In a piece published Monday for the 1996 Disney film’s 25th anniversary, writer Tab Murphy described the entire movie, which is based on Victor Hugo’s 1831 French Gothic novel, as “the most R-rated G you will ever see in your life.”
Despite receiving the same rating as films like Cinderella, the movie was almost able to get the entire “Hellfire” number, which features Frollo singing about being torn between his faith, lust for Esmeralda and hate of the Romani, cleared by the MPAA.
“We never thought we’d get away with the term ‘hellfire,’” co-director Gary Trousdale said of the song and the sequence.
Ultimately, it wasn’t so much the language as the sound effects that both created and solved several issues.
One major note the team received on the musical number — which features a choir singing in Latin, swirling smokey images of Esmeralda and red-hooded figures enveloping Frollo amid some other fiery religious imagery — was about the character’s use of the word “sin.”
Trousdale said that the MPAA was “uncomfortable” with Frollo singing, “This burning desire is turning me to sin,” according to the Times. But the soundtrack was finished recording and the sequence already animated, so the team used a solution suggested by producer Don Hahn.
As that group of hooded figures rush up from the floor, the team made the “whoosh” sound of their robes louder, effectively drowning out Jay saying “sin” — and earning the approval of the MPAA.
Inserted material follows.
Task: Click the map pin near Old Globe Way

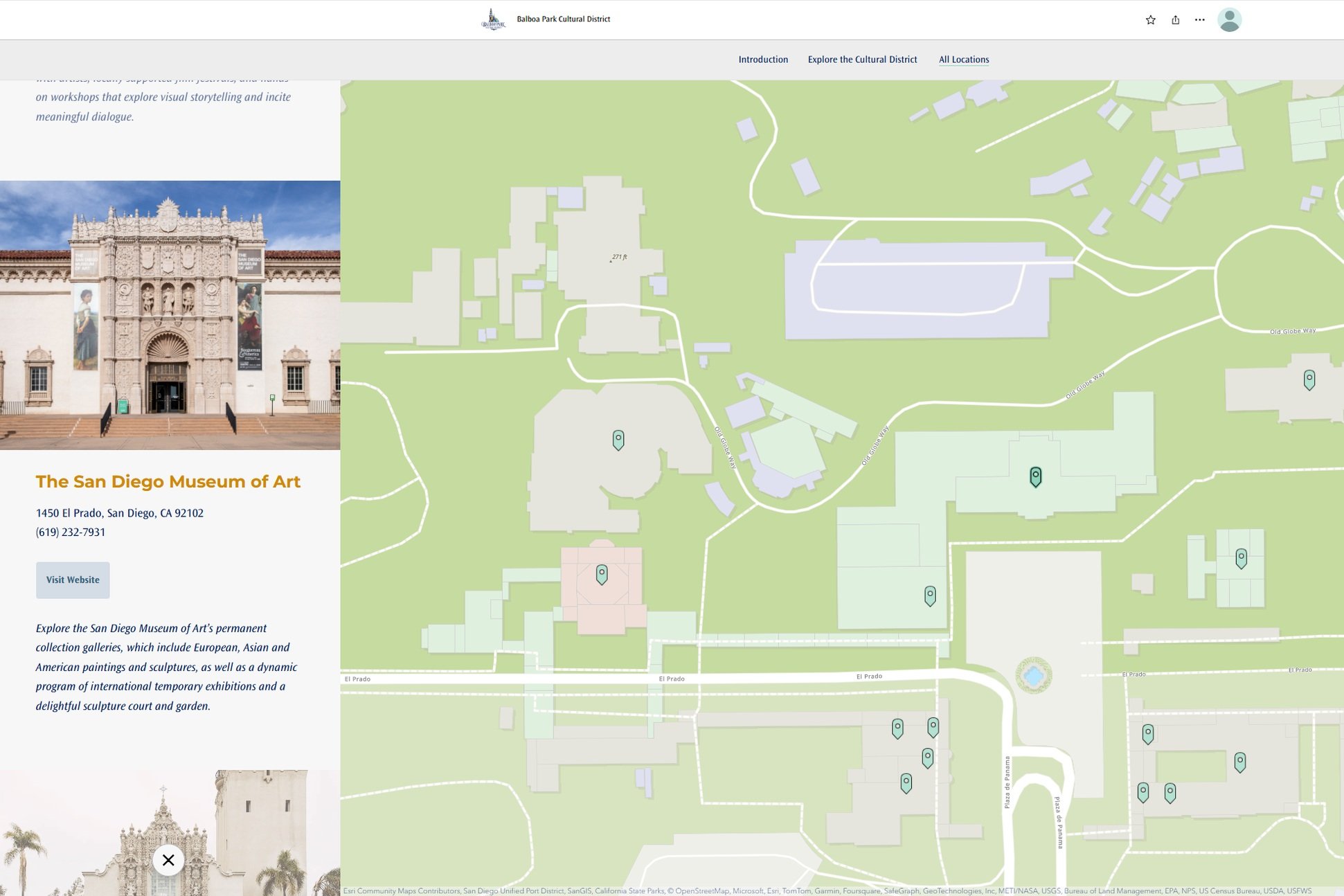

But perhaps the odder edit — and the one Wise said “you’ll never believe” — involved Frollo sneaking up behind Esmeralda to sniff her hair. The film ratings board’s complaint was that the actual sniff was “too suggestive.”
“They were like, ‘Could you lower the volume of that?’” Wise told the Times. “And we did, and it got the G rating.”
According to the MPAA ratings guide, “A G-rated motion picture contains nothing in theme, language, nudity, sex, violence or other matters that, in the view of the Rating Board, would offend parents whose younger children view the motion picture.”
Writer Murphy says the Walt Disney Co. executives at the time, Roy E. Disney and Michael Eisner, took a hands-off approach. “I was never told to stay away from this or that or ‘you can’t do this,’” he said.
But the changes were ultimately made because the studio wanted to keep that G rating.
“The studio felt anything above a G would threaten the film’s box office,” Wise said. “This was before Shrek, or movies that made a PG rating in animation commonplace.”
Several members of the film’s creative team said they believed the film’s G rating would never happen today.
“Disney was willing to take some chances in that movie that I don’t think they’d take today,” Murphy said. “That’s a PG-13 in my book.”